Syamasundara dasa: This desire to be being-in-itself is the desire to be God, which Sartre maintains is man's fundamental desire.

Srila Prabhupada: This is more or less Mayavadi philosophy. The Mayavadis believe that when they attain complete knowledge, they become God. Because man is part and parcel of God, he wants to be united with God. It is like a man who has been away from home for a long time. Naturally he wants to go home again.

Syamasundara dasa: Sartre believes that this desire to be God is bound to fail.

Srila Prabhupada: Certainly, because man is not God. If he is God, how has he become something else? His very desire to be God means that he is not God at the present moment. A man cannot become God, but he can become godly. Existing in darkness, we desire light. We may come into the sunshine, but this does not mean that we become the sun. When we come to the platform of perfect knowledge, we become godly, but we do not become God. If we are God, there is no question of being something other than God. There is no question of being ignorant. Another name for Krsna is Acyuta, which means, "He who never falls down." This means that He never becomes not-God. He is God always. You cannot become God through some mystic practice. This passion to become God is useless because it is doomed to frustration.

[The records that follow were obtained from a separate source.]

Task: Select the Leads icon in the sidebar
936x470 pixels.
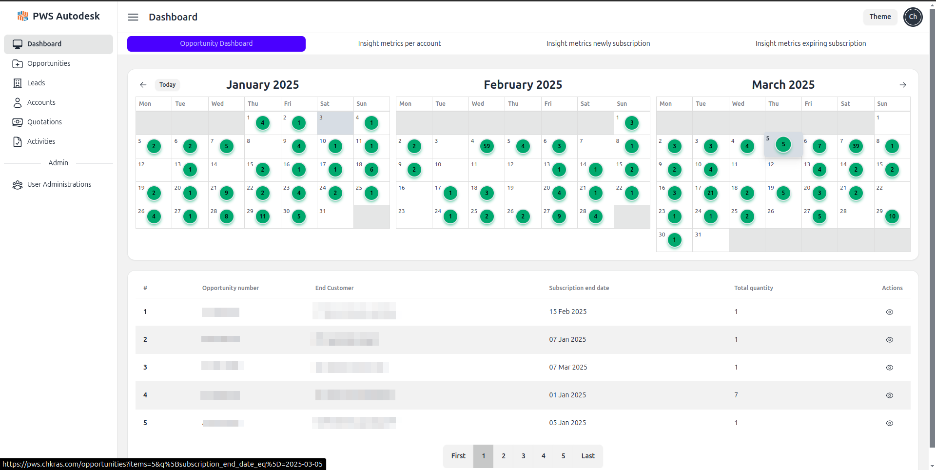Action: point(18,83)
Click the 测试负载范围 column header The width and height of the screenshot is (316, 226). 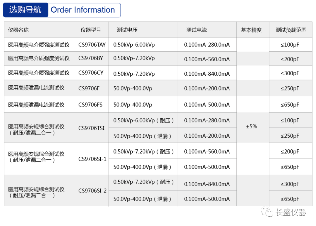(x=291, y=30)
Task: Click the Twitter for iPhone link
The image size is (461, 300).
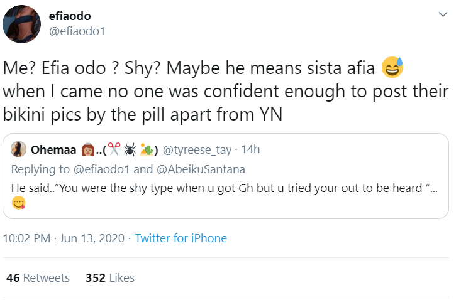Action: (181, 238)
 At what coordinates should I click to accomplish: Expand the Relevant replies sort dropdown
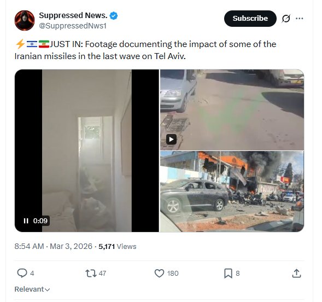coord(32,289)
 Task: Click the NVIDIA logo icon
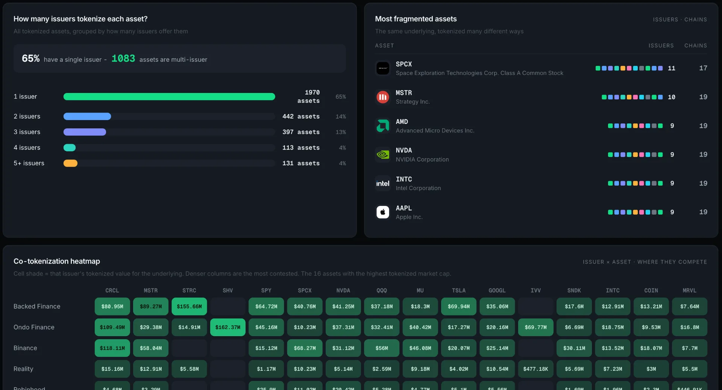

Syamasundara dasa: Therefore Sartre calls man a "useless passion."

Srila Prabhupada: A man is not useless if he attempts to be Krsna conscious. The attempt to be Krsna conscious and the attempt to be Krsna are totally different. One is godly, the other asuric.

Syamasundara dasa: Sartre then reasons that because it is impossible to become God, everything else is useless.

Srila Prabhupada: That is foolishness. You are not God, but God's servant. You have chosen to attempt to become God, but you have found this to be impossible. Therefore you should give up this notion and decide to become a good servant of God, instead of a servant of maya. That is the proper decision.